In the UK, active client numbers were down 9% to 11,083 (H1 2018: 12,164) mainly as a result of lower client acquisition which was impacted by a new appropriateness test and higher wealth hurdles for applicants which was implemented in March 2018. Revenue per active client was also lower by 13% at £2,496 (H1 2018: £2,860), mainly driven by an extended period of less volatile, range bound markets.
Active client numbers in Europe (including the German, Austrian, French, Italian, Spanish, Norwegian, Swedish and Polish offices of CMC) were impacted by the implementation of new appropriateness tests that led to an 11% reduction in acquisition numbers which fed through to a 7% decrease in active client numbers. The value of client trades was 5% lower across Europe at £325 billion (H1 2018: £341 billion), with the reduced market volatility in the second quarter limiting opportunities for clients to trade.
On the brighter side, the Australian stockbroking business has benefited from the implementation of the ANZ Bank white label partnership towards the end of H1 2019, with net revenue marking a rise of 33% at £5.5 million (H1 2018: £4.1 million). The majority of the increase is due to the migration of the ANZ Bank intermediaries business in July, with the benefits of the retail migration only affecting one week of the period. There was also growth in existing business brokerage of 6% during the period.
CMC Markets commented that H1 2019 performance can be split into two distinct halves.
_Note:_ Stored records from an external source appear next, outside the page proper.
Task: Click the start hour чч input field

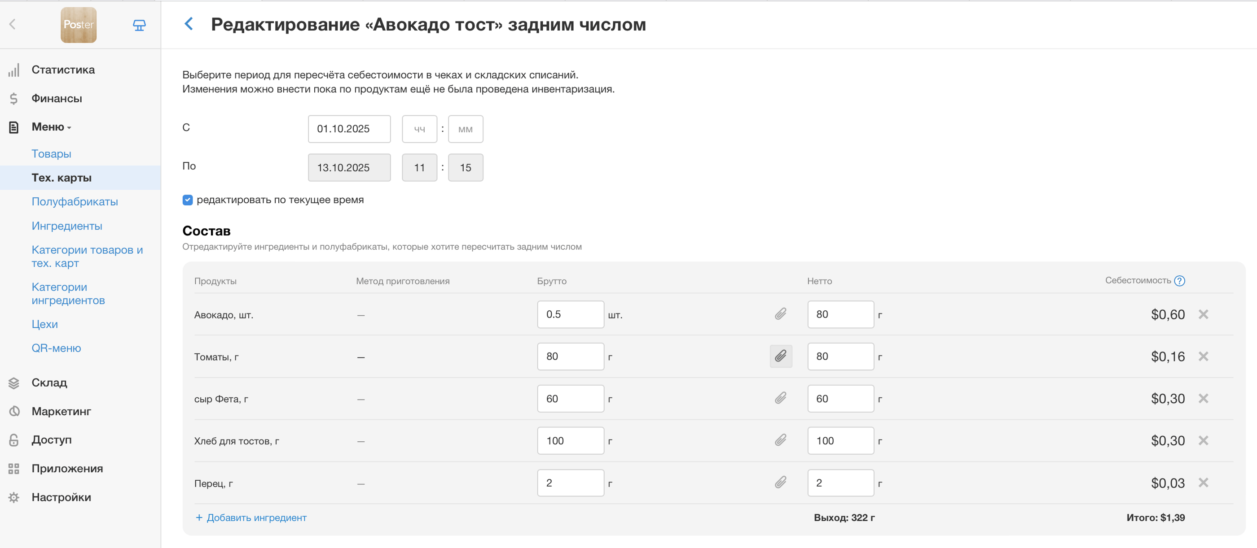Action: coord(419,129)
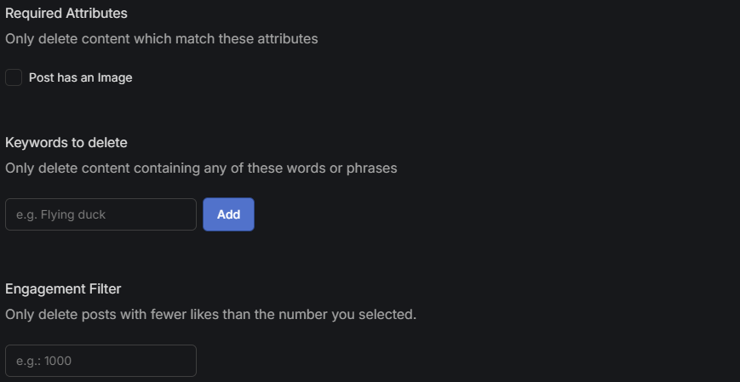The height and width of the screenshot is (382, 740).
Task: Click the Required Attributes heading
Action: coord(66,14)
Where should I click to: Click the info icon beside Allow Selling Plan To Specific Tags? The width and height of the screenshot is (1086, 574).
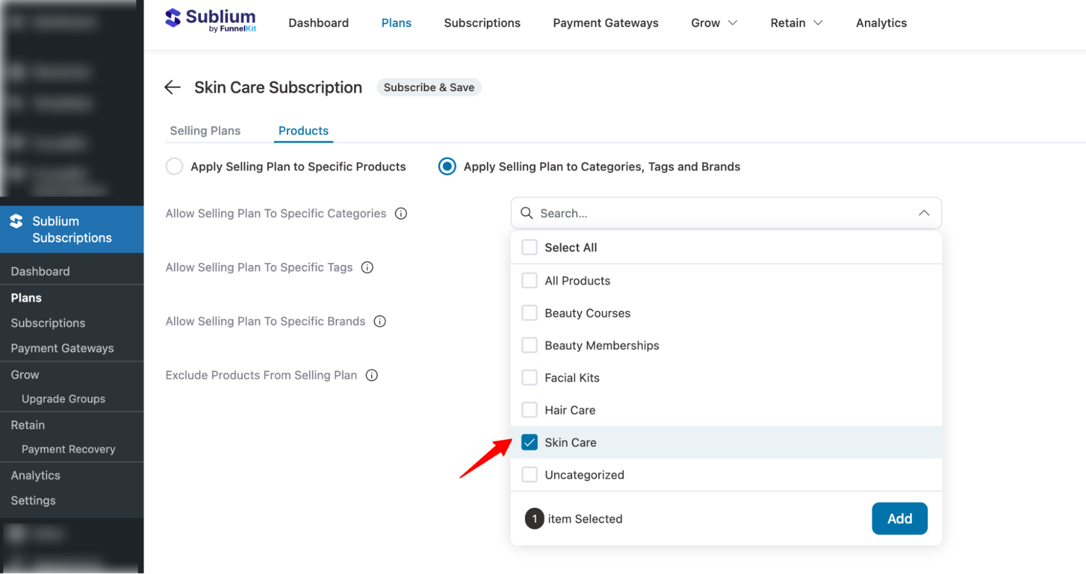click(367, 267)
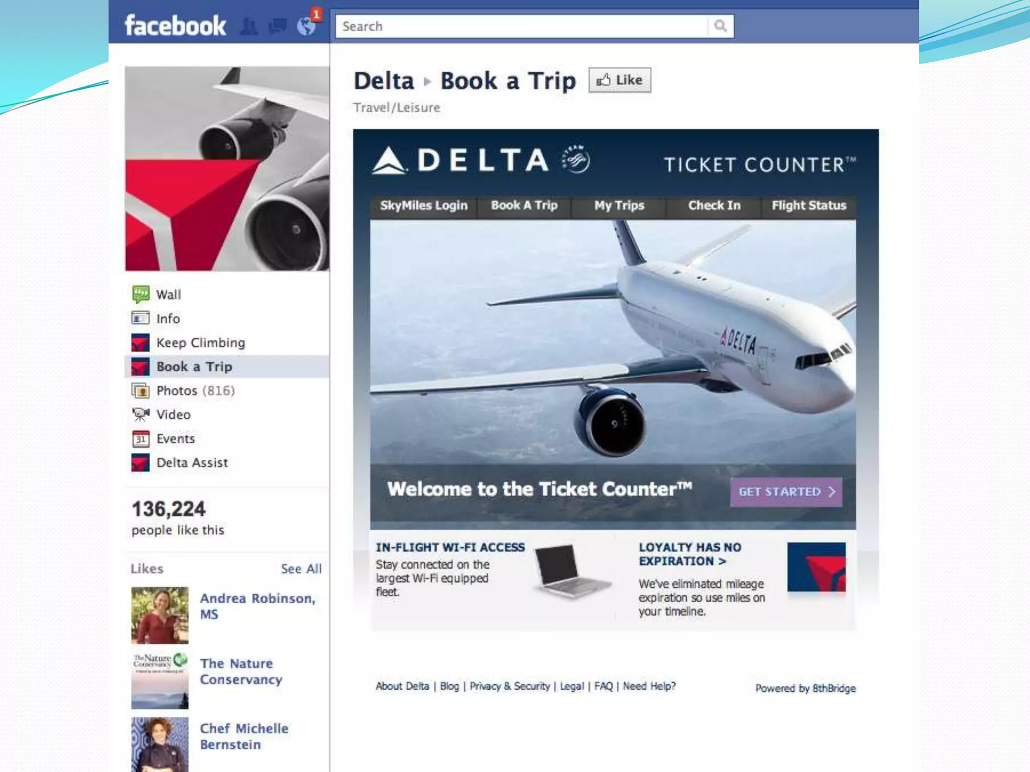Open the Flight Status tab
The height and width of the screenshot is (772, 1030).
point(809,206)
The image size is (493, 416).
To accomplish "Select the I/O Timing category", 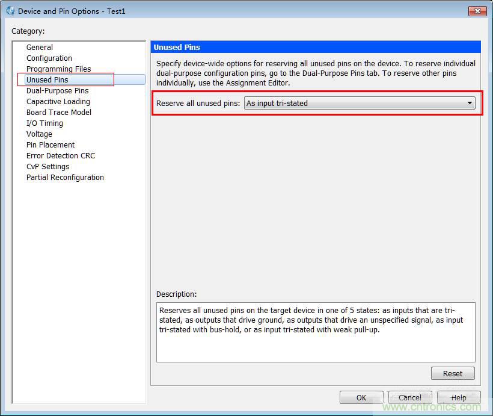I will [44, 123].
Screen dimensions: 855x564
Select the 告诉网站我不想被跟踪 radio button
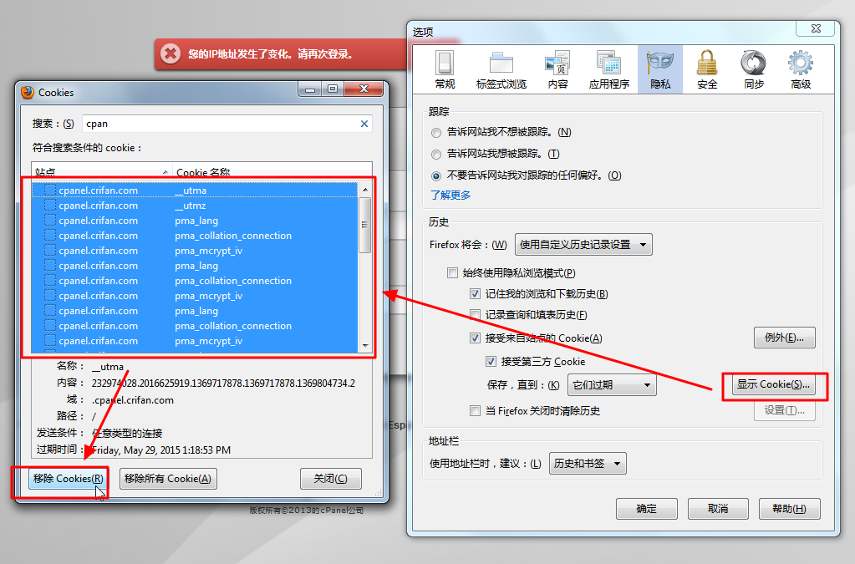(435, 132)
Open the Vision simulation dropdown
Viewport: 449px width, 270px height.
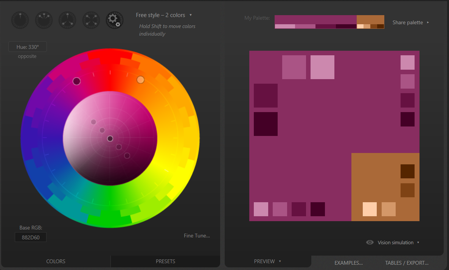(x=398, y=242)
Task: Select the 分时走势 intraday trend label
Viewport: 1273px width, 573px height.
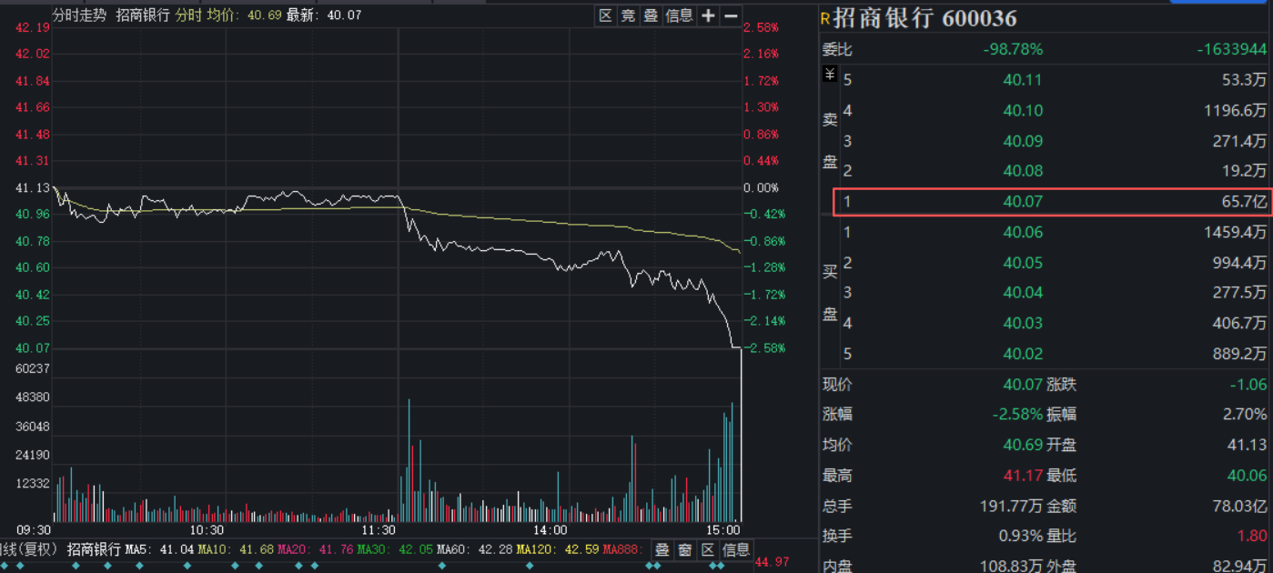Action: click(79, 15)
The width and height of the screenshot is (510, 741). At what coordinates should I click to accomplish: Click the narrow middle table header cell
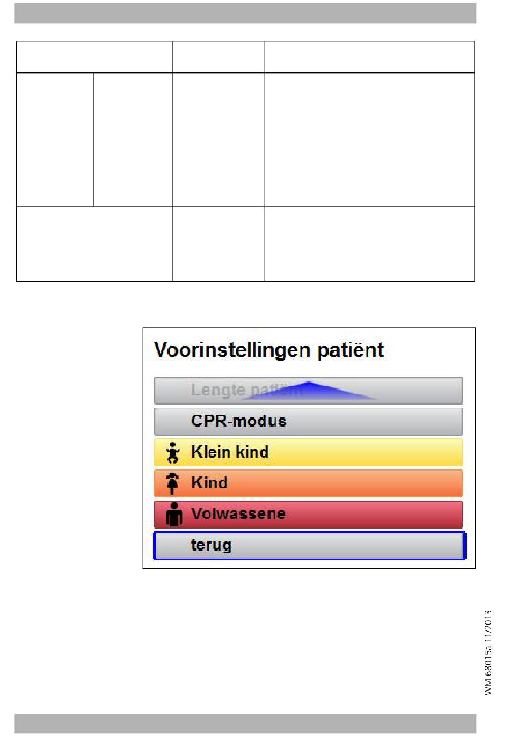(218, 57)
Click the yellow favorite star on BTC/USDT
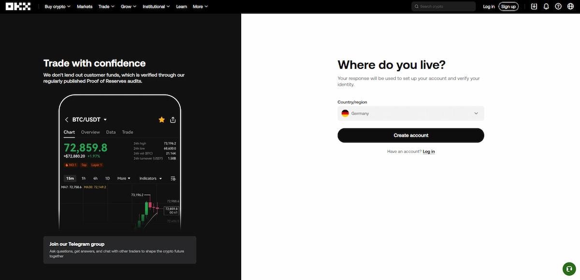580x280 pixels. tap(161, 120)

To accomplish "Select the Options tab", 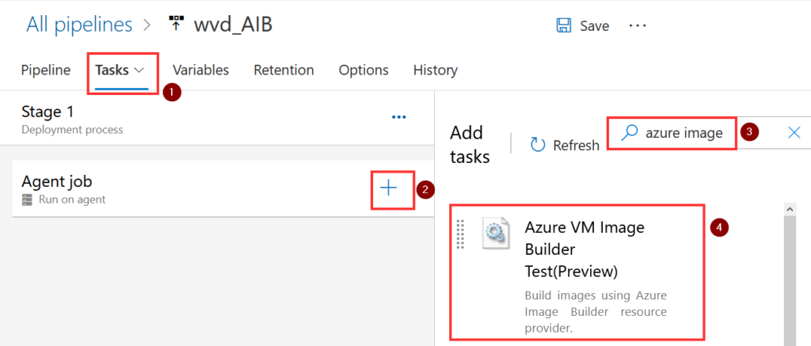I will click(x=364, y=70).
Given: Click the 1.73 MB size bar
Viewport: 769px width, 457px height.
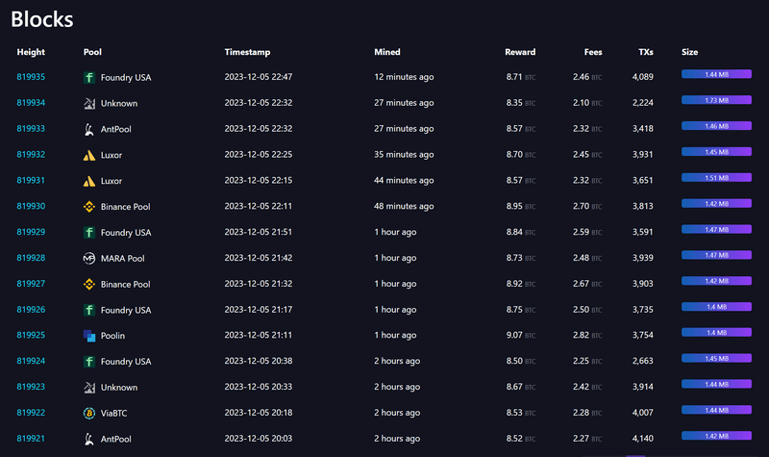Looking at the screenshot, I should point(716,100).
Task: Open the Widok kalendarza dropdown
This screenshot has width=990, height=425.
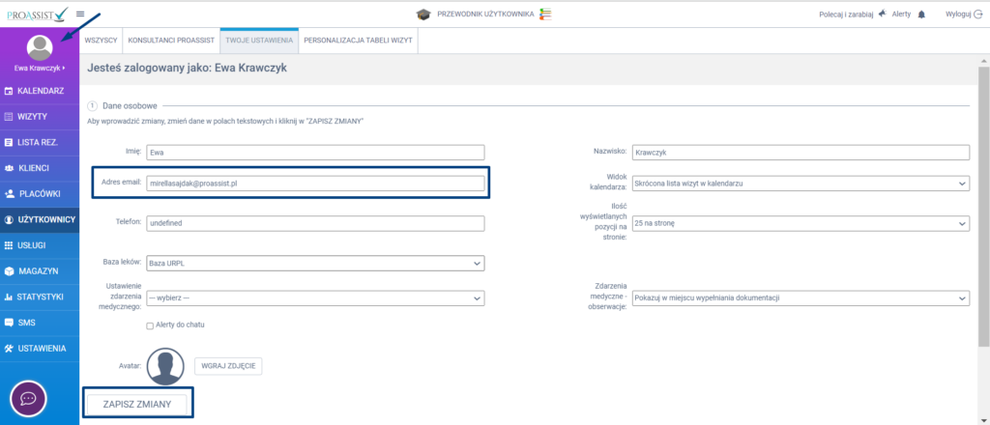Action: point(800,184)
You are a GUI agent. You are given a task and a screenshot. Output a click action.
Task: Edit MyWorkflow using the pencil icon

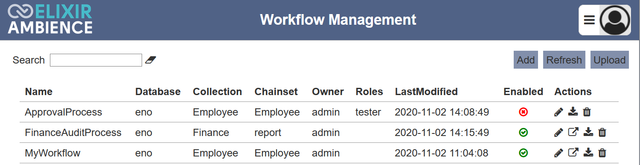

“Trading performance in the first quarter relative to the prior year was good, followed by a very challenging second quarter, one of the Group’s most difficult quarters in a number of years”.
The poor performance in the second quarter was blamed on a deterioration in market volatility and range bound markets, combined with the impact of regulatory change.
In terms of outlook, CMC continues to expect 2019 operating costs to be just slightly higher year-on-year, with H2 operating expenses marginally higher than H1.
The brokerage continues to monitor the changes to UK and European retail trading activity and its likely impact on revenue in the medium term, including any impact on the broader competitive landscape.